Thermotectonic evolution of the Paleozoic granites along the Shangdan suture zone (central China); crustal growth and differentiation by magma underplating in an orogenic belt

The nature of source rocks and the pressure-temperature-hydration (P-T-H (sub 2) O) condition are the two main factors that control the geochemical properties of granites. Therefore, the evolution of P-T-H (sub 2) O conditions can be used to deduce the tectonic setting of granites. In this paper, we report on three Paleozoic granite plutons along the Shangdan suture that revealed increasing melting temperature and decreasing pressure from 437 to 403 Ma, suggesting a crustal thinning process. The Tieyupu granodiorites (437+ or -4 Ma) display Na-rich adakite affinity, i.e., SiO (sub 2) = 69.1-70.1 wt%, Na (sub 2) O/K (sub 2) O = 1.9-2.26, positive zircon epsilon Hf(t) values (+4.29 to +12.04), and high Sr/Y (137-160) and Y/Yb (9.89-10.25) ratios, implying a garnet-rich residue in their source. In combination with moderate zircon saturation temperatures (814-822 degrees C), we infer that the Tieyupu granodiorites were formed by melting of Neoproterozoic metabasites under high-pressure (>1.5 GPa) and moderate-temperature (HP-MT) conditions.
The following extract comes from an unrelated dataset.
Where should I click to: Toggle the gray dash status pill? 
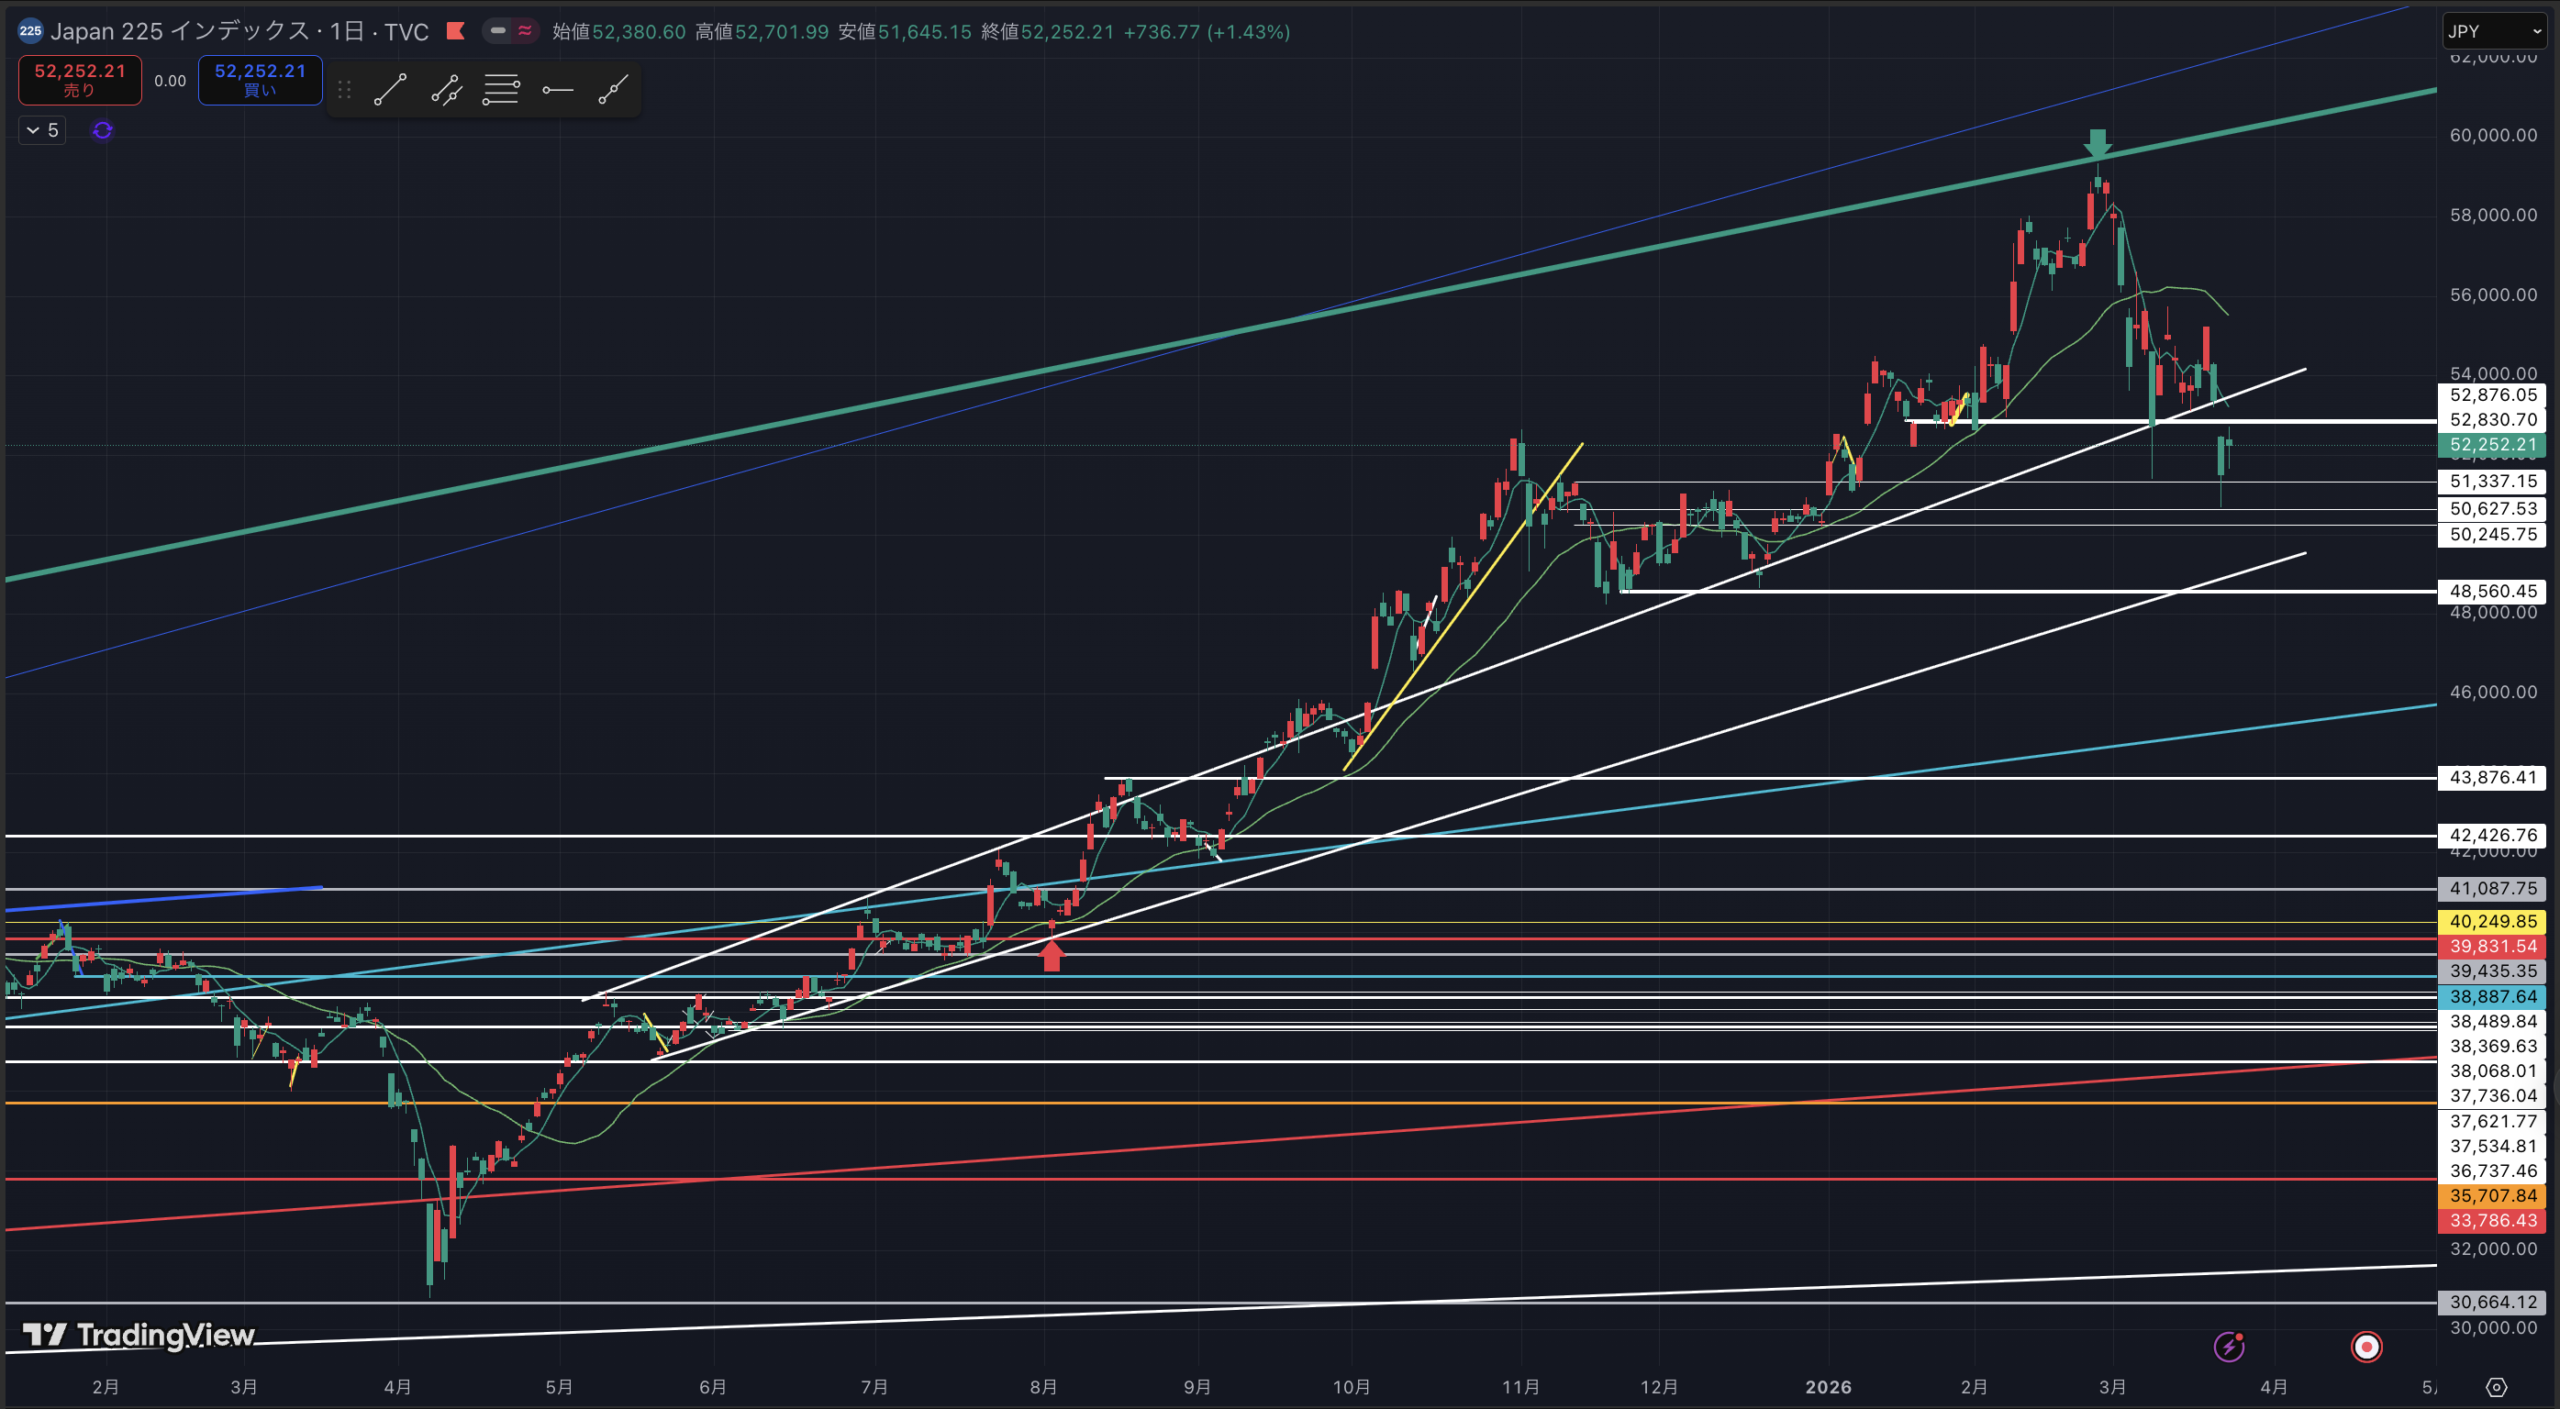click(x=498, y=31)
The Liangchahe granodiorites (415+ or -8 Ma) also display Na-rich adakite affinity, i.e., higher Na (sub 2) O/K (sub 2) O (2.16-3.11) and lower Sr/Y (77-88) ratios, and higher zircon saturation temperatures (854-874 degrees C), and they are interpreted to have been derived from melting of metabasites under moderate-pressure (>1.0 GPa) and high-temperature (MP-HT) conditions. Their variable zircon epsilon Hf(t) values (-14.97 to +9.80) and the existence of zircon xenocrysts suggest that the primitive adakitic melts were assimilated by evolved crustal components. The Yaogou monzogranites (403+ or -4 Ma) have the highest K (sub 2) O/Na (sub 2) O (0.81-1.00) ratios and total rare earth element (Sigma REE; 105-191 ppm) contents, lowest Sr/Y (14-43) ratios, positive zircon epsilon Hf(t) values (+6.79 to +12.22), and highest zircon saturation temperatures (891-973 degrees C), showing they were formed by high-temperature melting of intermediate rocks under low-pressure conditions (<1.0 GPa). The evolution of P-T conditions revealed by these three granites suggests that crustal growth and differentiation were related to gradual extensional and melting of mafic protoliths in the orogenic belt.